Archie Skidmore had taken off his life jacket before drowning in the villa’s private pool, on the first day of a week-long family holiday, an inquest heard.

After an ambulance had been called, mum Rachel Skidmore, a trained first aider, gave her son CPR – all just hours after arriving at the property near Silves, in Algarve.

Rachel said she and husband Steven Skidmore were sitting out on an upstairs terrace, overlooking the pool, and "looked over the balcony and that’s when we saw Archie”.

Archie, who was a triplet, and his brothers George and William were “desperate” to get in the pool as soon as they arrived on July 28, his mum told Worcestershire Coroners Court.

With Steven and his mum Ursula Skidmore having gone to a local supermarket and Rachel unpacking, the boys were initially playing in the pool under the supervision of granddad Martin Skidmore.
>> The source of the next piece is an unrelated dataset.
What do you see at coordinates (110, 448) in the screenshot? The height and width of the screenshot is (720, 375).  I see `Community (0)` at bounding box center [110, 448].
Rachel said the boys were not able to swim properly but had been having regular swimming lessons once or twice a week.

She explained how she’d bought them all lifejacket-style buoyancy devices and reiterated the importance of wearing them near the pool.

“We made sure that they were wearing them and made them aware they were not to go in the pool without them, and not around the pool without an adult,” she told the court on Wednesday.

“I repeated that and so did Martin for over half an hour or an hour. I took inflatable rings and blew those up and so they had quite a few buoyancy devices at the time.”

It was later on, with Steven and Ursula having returned from the shops, and the boys playing indoors, that their parents were out on the balcony.

“Archie was floating face down in water without his life jacket on,” Rachel said, describing seeing her young son in the pool.

Andrew Cox, assistant coroner, said he was satisfied the cause of death was drowning and that it was an accident.

“Archie was swimming in a pool and at some point he removed the floatation device and got into the pool unsupervised,” he said.

Martin, also present at the inquest, said he had “reservations about the lifejackets.”

He said: “They are not lifejackets but floatation devices. They zip up at the front but the children could unzip them.”

He said the zips “should be on the back” and that Archie’s two brothers wore them back to front for the rest of the week.

“It’s something that needs to be brought to attention,” added Martin.

Mr Cox said he did not have a post mortem result, as various papers were still being transferred and translated from Portuguese authorities.

Rachel said: “It’s very important that I see the findings of the autopsy. Purely because I would like to know if he had a bump to his head – if he was conscious or unconscious before he went in the water.

“Those are questions I need answering, personally,” she added.

The family, from Belbroughton, previously featured in the Worcester News in 2013 after the triplets were born at Worcestershire Royal Hospital.

The hospital usually sees one set of triplets every 18 months, but Archie and his brothers were one set of six triplets born that year, leaving doctors and midwives baffled.